Am I defined by what I do? Or do I get to make the definitions?
There are times when I miss the appeal
Energy that pulls us toward it
To feel the total job
I will never crave that sort of job, the type that consumes your life in favor of someone else’s success. I never have. It’s not just because I’m the sort of rebel that doesn’t like to be told what to do, especially when the payoff is dimly defined. I have always had *dreams* – carving my own paths in whatever the career I obsessed over at any given time.

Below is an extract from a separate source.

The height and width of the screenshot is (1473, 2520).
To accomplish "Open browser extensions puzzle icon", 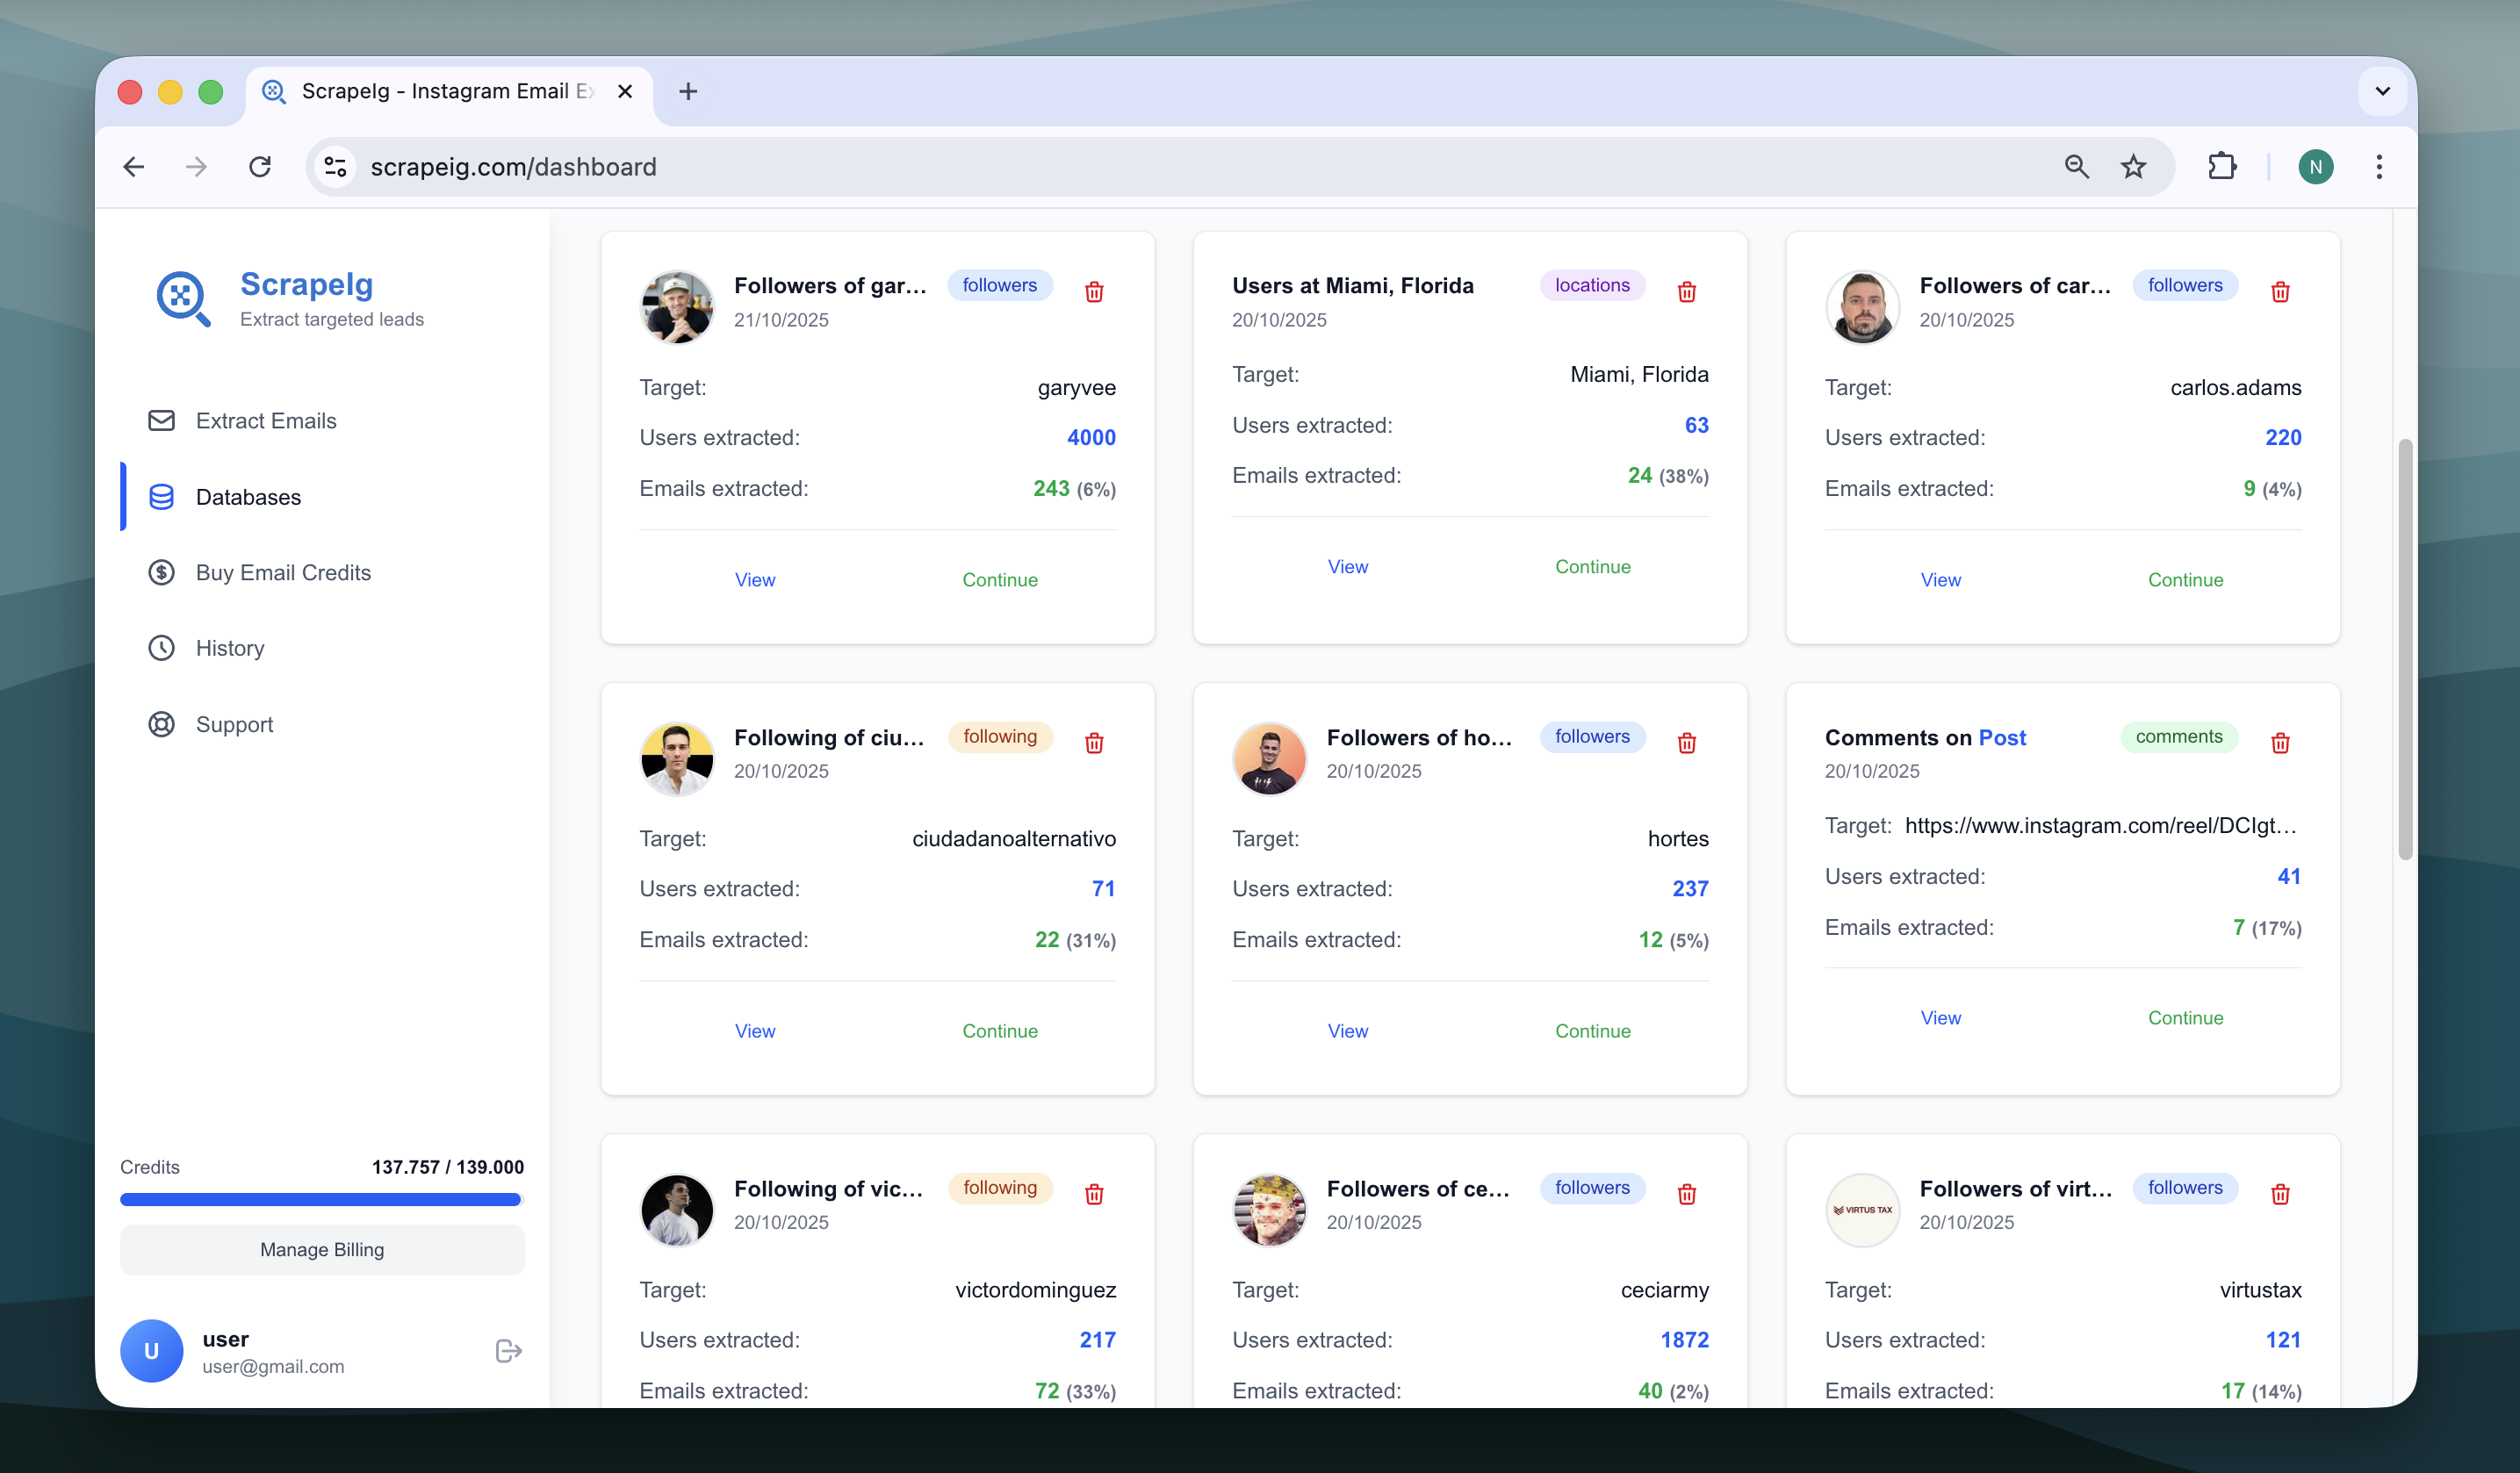I will click(2221, 167).
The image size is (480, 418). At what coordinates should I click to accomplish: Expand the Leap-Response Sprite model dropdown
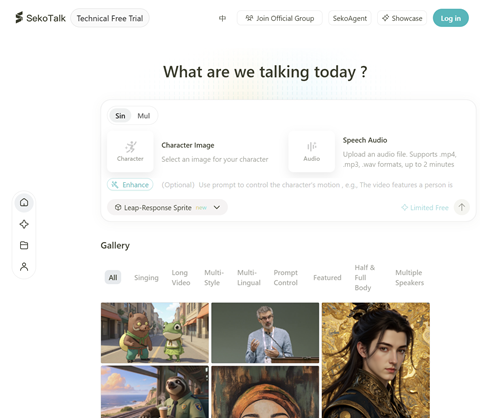(x=167, y=207)
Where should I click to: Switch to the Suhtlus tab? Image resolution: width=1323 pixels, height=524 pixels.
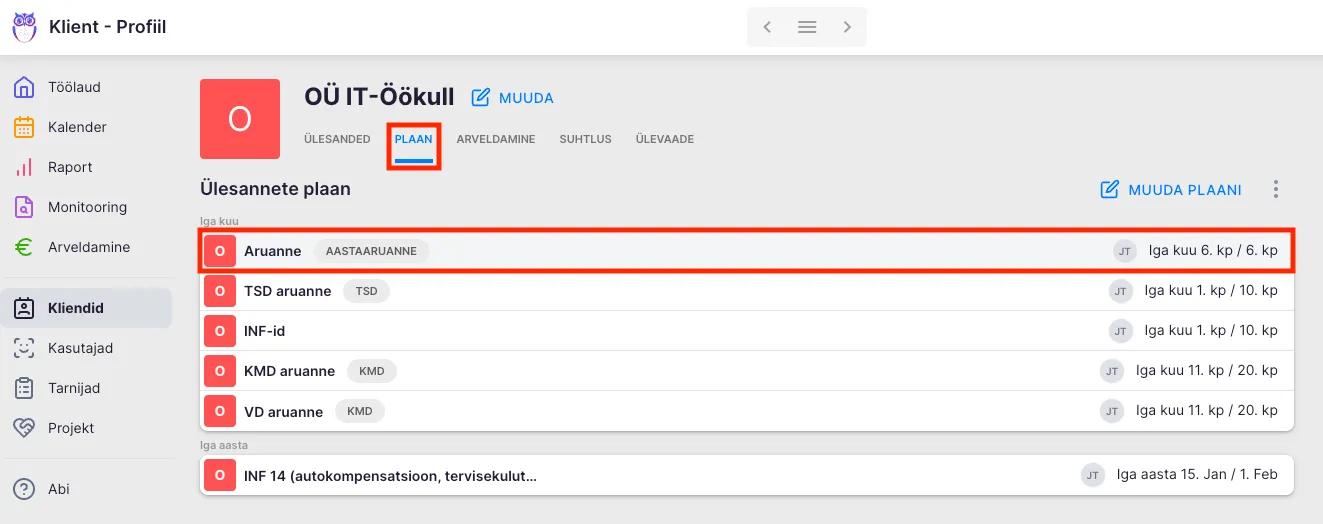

This is why, even as I worked for other people to pay the bills – and quite often managed to have “cool” jobs, too – I still worked on my own business ideas. Making things that I believed in… adding my energy to a world of clubs and DJing… and now my Fibery biz is in the
black green. [I like Green better. It has better symbolic value to me.] That’s a fabulous, remarkable thing.
But my question is this: is this all that there is? [of course not]
I don’t want to be defined by my business. I am many things:
- a writer
- a singer
- a dreamer
- an artist
- a lover
So many more things, too. That’s the reason that I have this blog as well as the one on Threeravens. It’s about the inner me, and the other things I love. It’s about the stuff that makes me look inside, and the things I see all around me. It’s about sharing the things that I’ve done and the mistakes and discoveries I’ve made – both so that you can know me, and so that you can maybe know that you’re not the only one.
You know… that you’re not the only small light in the darkness.
We’re a Universe of small lights, shining out across the distances, sharing our experiences through the flashes of who we are.
Economic success does not define me. My depression does not define me. Nor my age, sexual identity, skin color, clothing, location, language. All these things are a part of me, but never the sum of the whole. You’ve got to get in deep to get all of me. But I’m inviting you in, because I suspect that my inner self will resonate with parts of yours.